There is no warm welcome for them when they reach the oasis. This does not surprise Mahmoud, but Catherine seems genuinely bewildered, asking: ‘Why are they like this here? Why cannot I gain their affections? Walls around the gardens, fortifications around the town, and a wall around the fortifications – how can the world have wounded them so deeply that they have to curl up on themselves inside all these layers of shell? It’s another puzzle I shall have to try to solve.’

Their life as outsiders pushes the couple towards dark introspection. Mahmoud spends hours berating himself for past wrongdoings while Catherine dreams about how her discovery of Alexander the Great’s tomb, which she is certain is somewhere in Siwa, will secure her the respect she craves. They both spend so much time with their thoughts that they come unstuck, and set off a series of events that have disastrous consequences for the people around them.

Catherine and Mahmoud narrate most of Sunset Oasis in turn, and while they can both be a little gloomy, it’s hard not to care about their welfare. Mahmoud’s midlife crisis reminds us that people have wrestled with the same existential quandaries since time began. He tells us: ‘When I married Catherine, after much hesitation, I dreamt that my unruly self might finally settle down. A family, a house, an intelligent and courageous wife – why did that settledness never come? Why does it remain elusive and out of reach? The only certain thing I know is this uniform that I wear, and this profession that came to me without my wanting it.’

About a third of the way into the book there is a lengthy chapter narrated by Alexander the Great. It’s jarring to switch to another voice, time and storyline just when events are hotting up in the dessert for our outcast couple but it does become an engaging interlude. And like it or not you will come away knowing something about life in the 300s BC. After hearing Alexander’s tale, Catherine’s obsession with him becomes a little clearer too.

There are few moments of lightness in this story, yet it is beautifully poetic and engrossing. And it is ultimately positive because despite colonialism, overbearing natural forces, and centuries of human folly, the Siwa Oasis and its people endure. The place is immutable, a destination of wonder.

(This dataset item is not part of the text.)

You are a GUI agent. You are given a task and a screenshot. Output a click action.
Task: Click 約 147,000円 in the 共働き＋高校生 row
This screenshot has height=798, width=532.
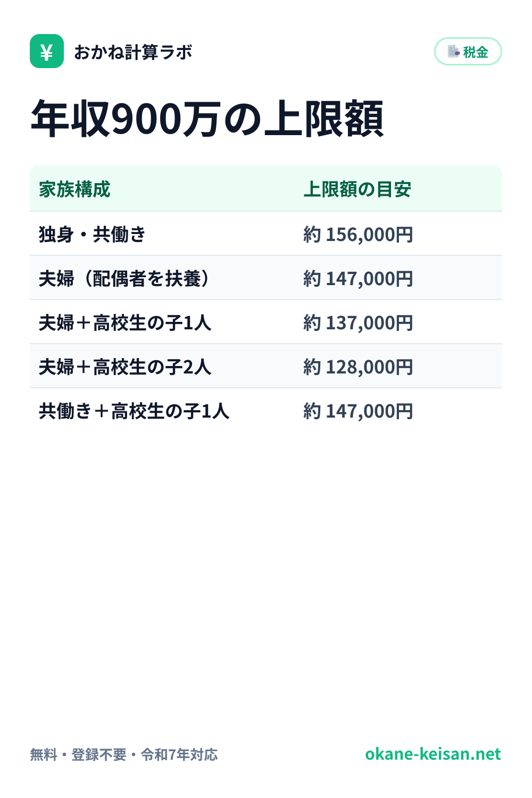[358, 411]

Sunset Oasis is the winner of the International Prize for Arabic Fiction, a joint venture launched in 2007 by the Booker Prize Foundation and Emirates Foundation. Hopefully, as a result of the prize, more Arabic literature will be translated for Western markets. For keen readers of fiction, it might be time to clear some space on your bookshelf for new treasures. But for now, it’s well worth seeking out a copy of Sunset Oasis.